The office manager of Dieffenbach was questioned closely concerning whether he was absolutely sure that all the materials had been used in the construction of the hospital. He testified that although the materials had been purchased solely for use on the hospital job, he admittedly had not seen most of them used. He also testified that it was usual for such items to be used immediately due to the problem; of the storage of explosives.
As indicated previously, the proof does not have to be to an absolute verity. In one instance in this case, the trial judge excluded an invoice from evidence entirely (for which, therefore, we have no record) because the witness testified that he was qnly 90 percent sure the material had been used in the construction of the hospital. This was not proper; few *331controverted facts can be proved to a verity of 90 percent. It was the fashion at one time to require such strict proof that it was almost impossible to prove a lien, but that day has gone by. This is an equity case which we try de novo, and we are convinced that the material, with the exception of that delivered after December 19, 1973, was used in the construction of defendant hospital. When we deduct those invoices after December 19, we are left with total lienable items amounting to $5,686.92.
Defendant raises the point that payments made to plaintiff by Dieffenbach were credited to equipment rentals rather than to materials furnished for the hospital. There is no evidence that Dieffenbach directed that payments made to plaintiff be applied in any particular manner, and plaintiff was therefore entitled to apply the payments as he saw fit.
It is also claimed by defendant that because the total lien sought to be enforced was $6,087.84, it was negligently or fraudulently overstated by the inclusion of non-lienable items, even though segregated, and the lien should therefore be invalidated in its entirety. There is absolutely no evidence in this case which indicates that plaintiff was guilty of any flagrant negligence or intentional overstating as that which was found in J. W. Copeland Yards v. Phillips, 275 Or 193, 550 P2d 438 (1976).

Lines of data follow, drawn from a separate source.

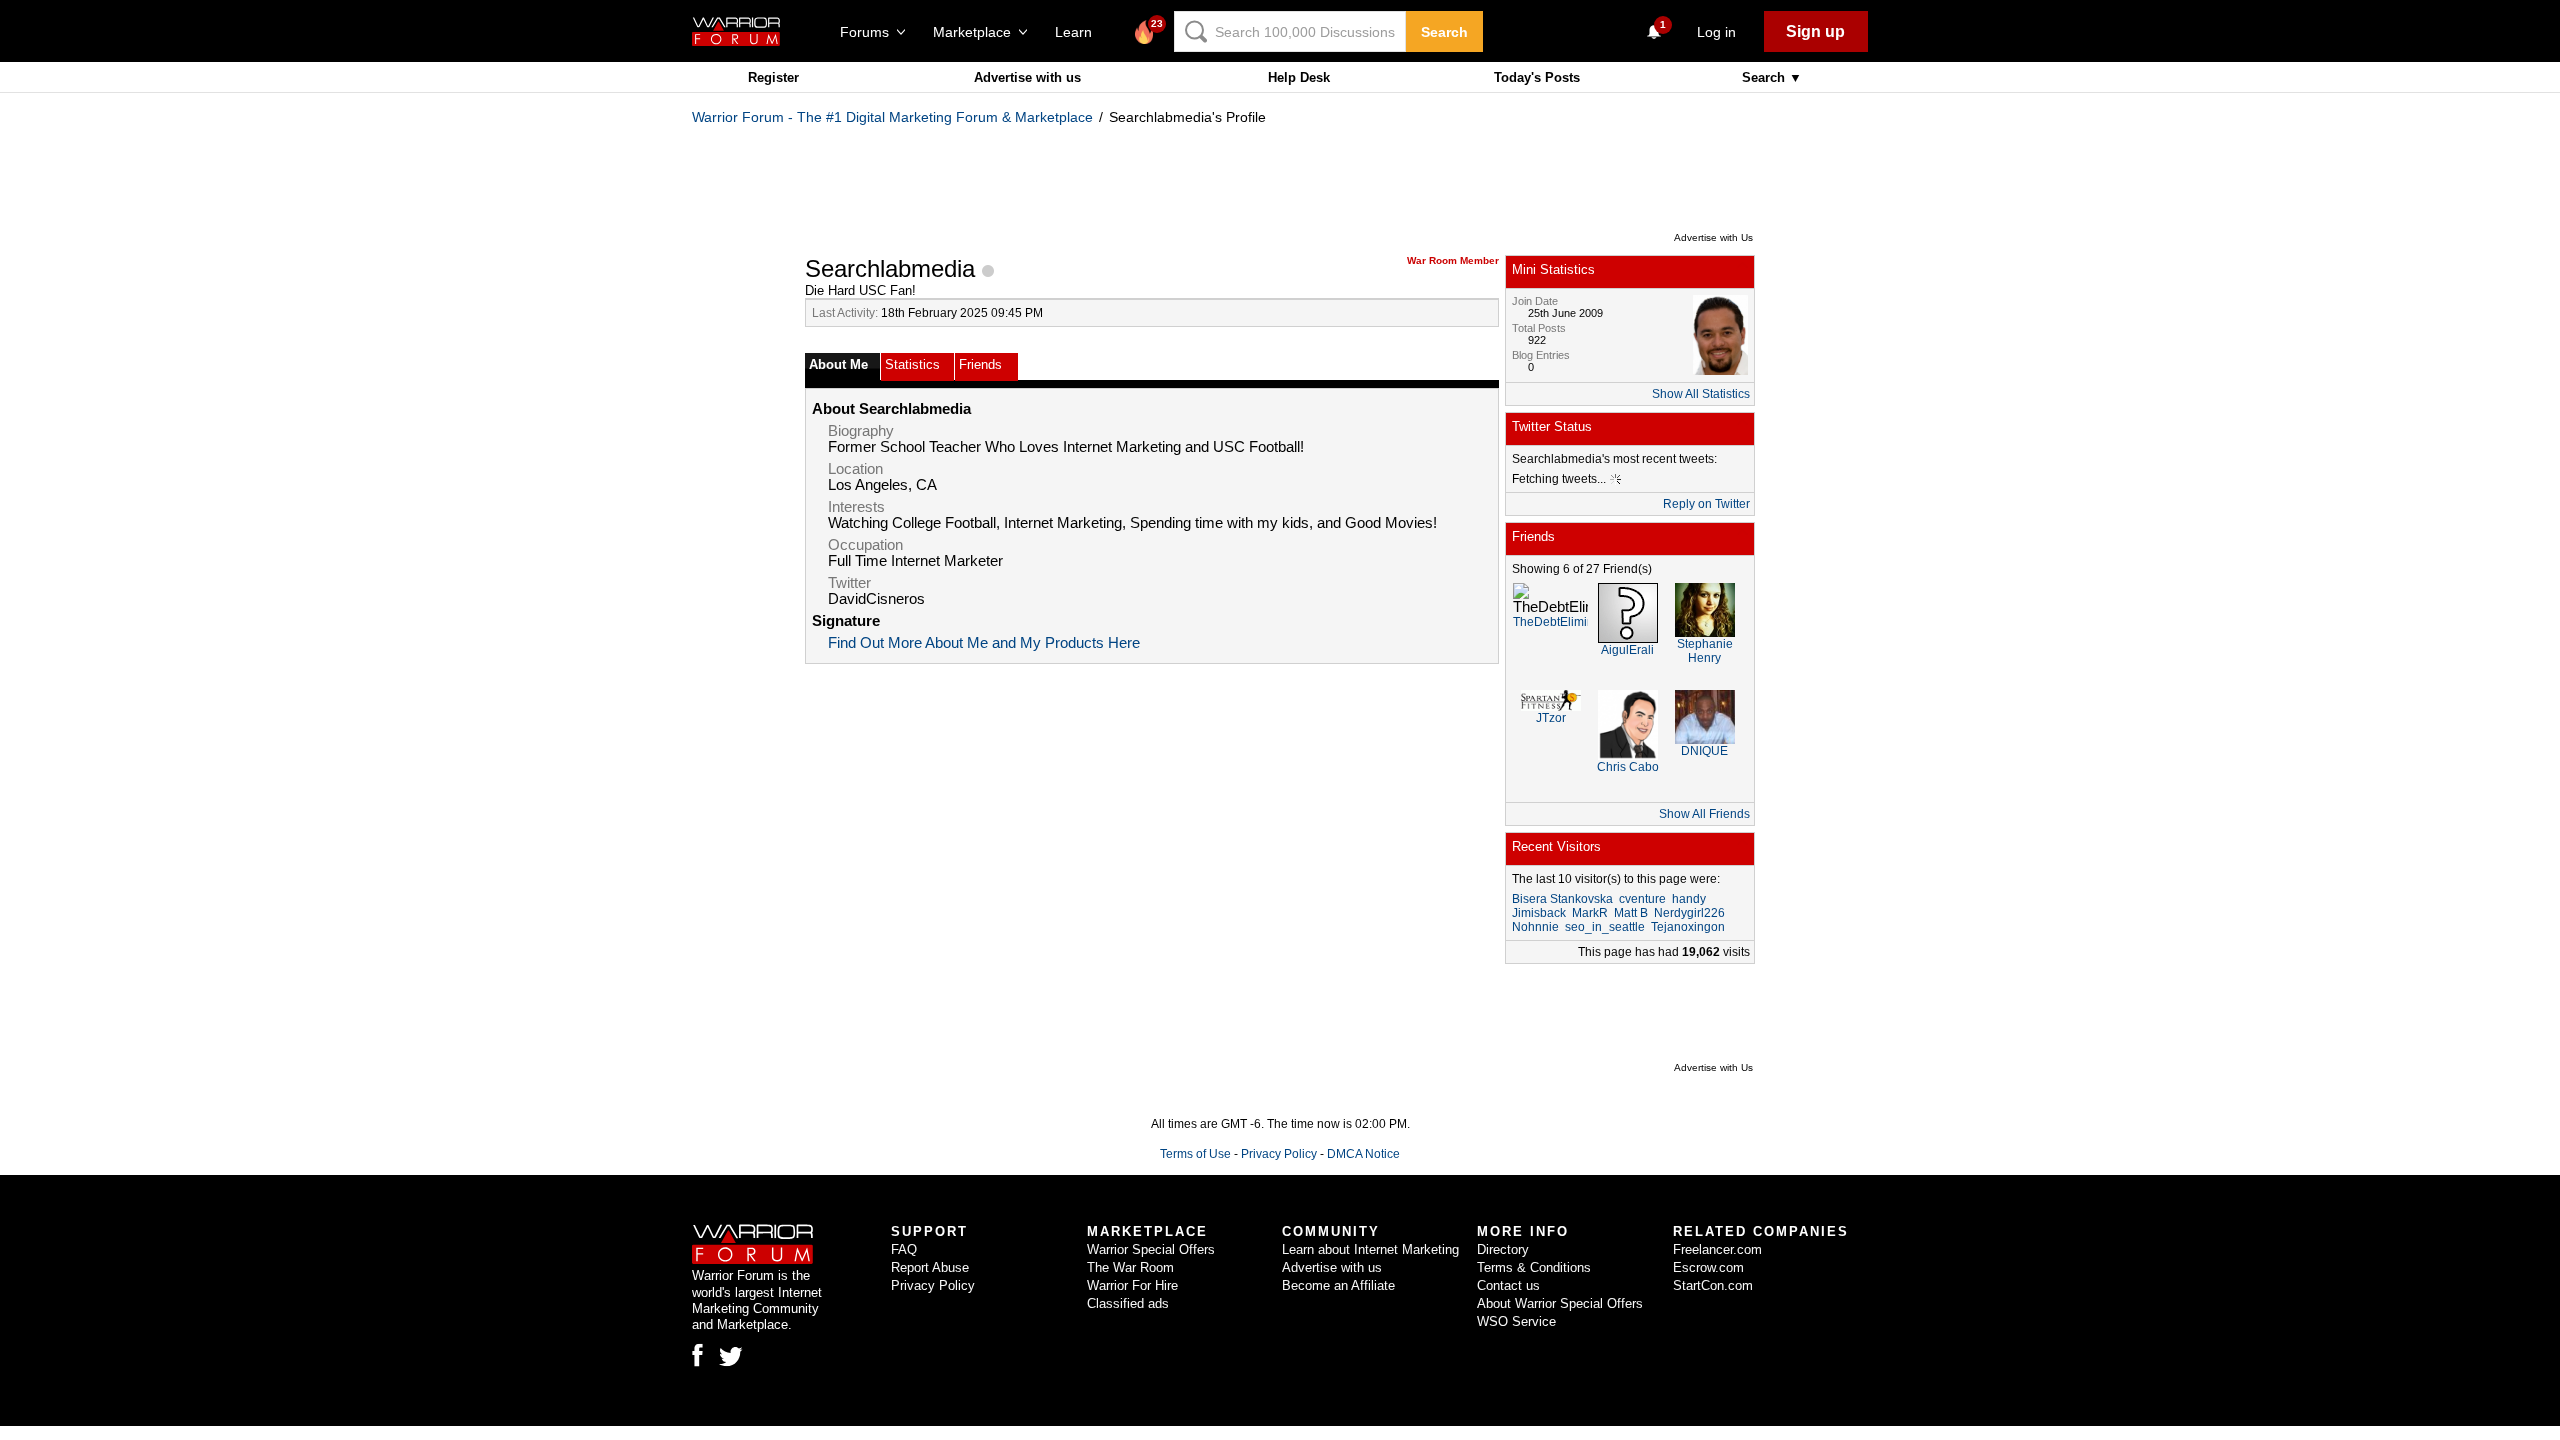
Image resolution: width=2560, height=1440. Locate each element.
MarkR (1590, 913)
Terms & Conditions (1534, 1267)
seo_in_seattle (1605, 927)
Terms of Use (1195, 1154)
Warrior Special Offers (1151, 1249)
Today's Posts (1537, 77)
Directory (1503, 1249)
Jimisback (1539, 913)
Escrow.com (1708, 1267)
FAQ (904, 1249)
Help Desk (1299, 77)
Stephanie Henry (1705, 651)
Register (773, 77)
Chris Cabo (1628, 767)
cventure (1642, 899)
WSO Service (1516, 1321)
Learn (1079, 32)
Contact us (1508, 1285)
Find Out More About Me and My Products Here (984, 643)
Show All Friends (1704, 814)
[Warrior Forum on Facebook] (697, 1355)
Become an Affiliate (1338, 1285)
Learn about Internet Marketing (1370, 1249)
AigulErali (1627, 650)
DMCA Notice (1363, 1154)
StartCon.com (1713, 1285)
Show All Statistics (1701, 394)
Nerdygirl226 (1689, 913)
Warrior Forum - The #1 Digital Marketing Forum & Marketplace (892, 117)
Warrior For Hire (1132, 1285)
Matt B (1631, 913)
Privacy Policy (1279, 1154)
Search (1444, 32)
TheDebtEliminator (1564, 622)
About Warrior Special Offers (1560, 1303)
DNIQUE (1704, 751)
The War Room (1130, 1267)
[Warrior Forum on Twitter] (731, 1357)
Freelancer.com (1717, 1249)
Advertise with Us (1713, 237)
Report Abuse (930, 1267)
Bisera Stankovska (1562, 899)
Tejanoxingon (1688, 927)
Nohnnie (1535, 927)
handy (1689, 899)
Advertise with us (1027, 77)
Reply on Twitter (1706, 504)
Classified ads (1128, 1303)
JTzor (1551, 718)
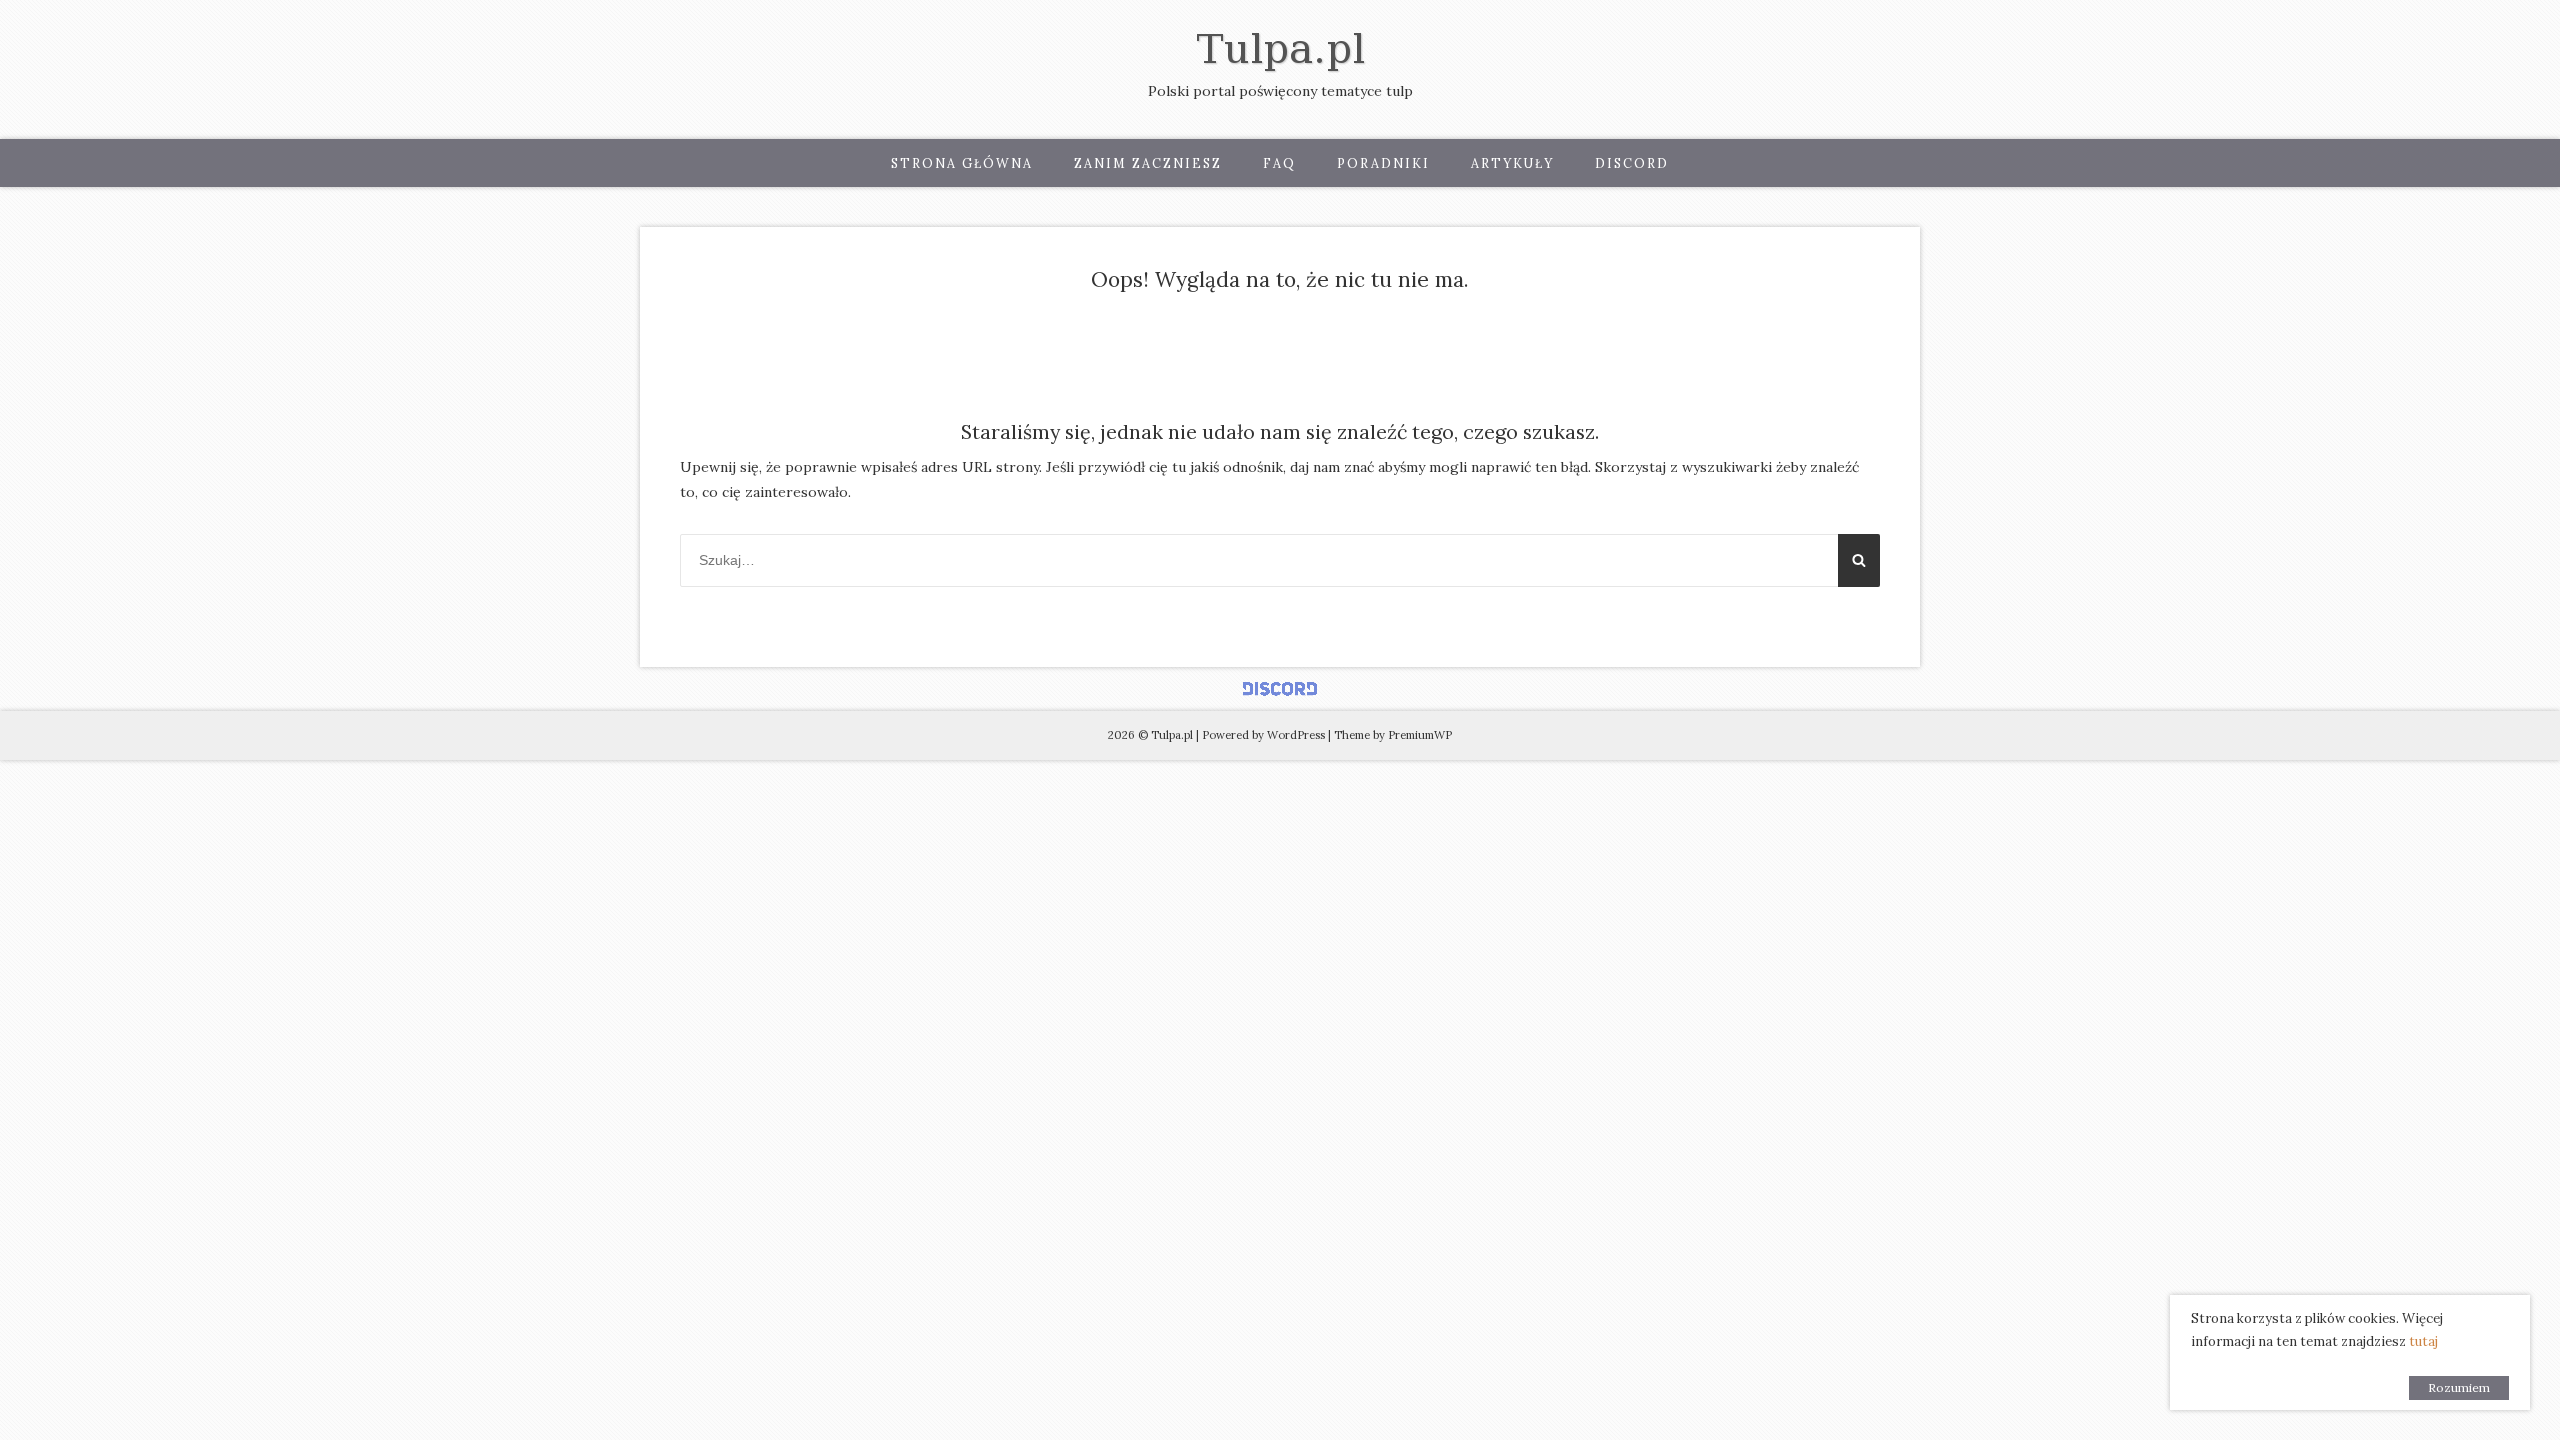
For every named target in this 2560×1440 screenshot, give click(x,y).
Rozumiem (2459, 1387)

Defendant also contends, on the authority of Hume v. Seattle Dock Co., 68 Or 477, 137 P 752 (1914), that the items were not lienable, because there was no evidence that plaintiff was furnishing the materials with the understanding that they were going to be used in the particular improvement. The cited case does not stand for the proposition that the material-man is not entitled to a lien in such circumstances when, as here, it is satisfactorily proved, upon a proper allocation of the burden of proof, that the materials were actually used in the particular structure upon which the lien is sought. In any event, the evidence is *332contrary to defendant’s assertion on this point since plaintiff served upon defendant the requisite statutory notice at the commencement of delivery.
The decree of the trial court is reversed and ¿he case is remanded for foreclosure of plaintiff’s lien in the sum of $5,686.92, together with a $5 fee for drawing the lien, a $72 charge for its recordation, and a reasonable attorney’s fee to be set by the trial court.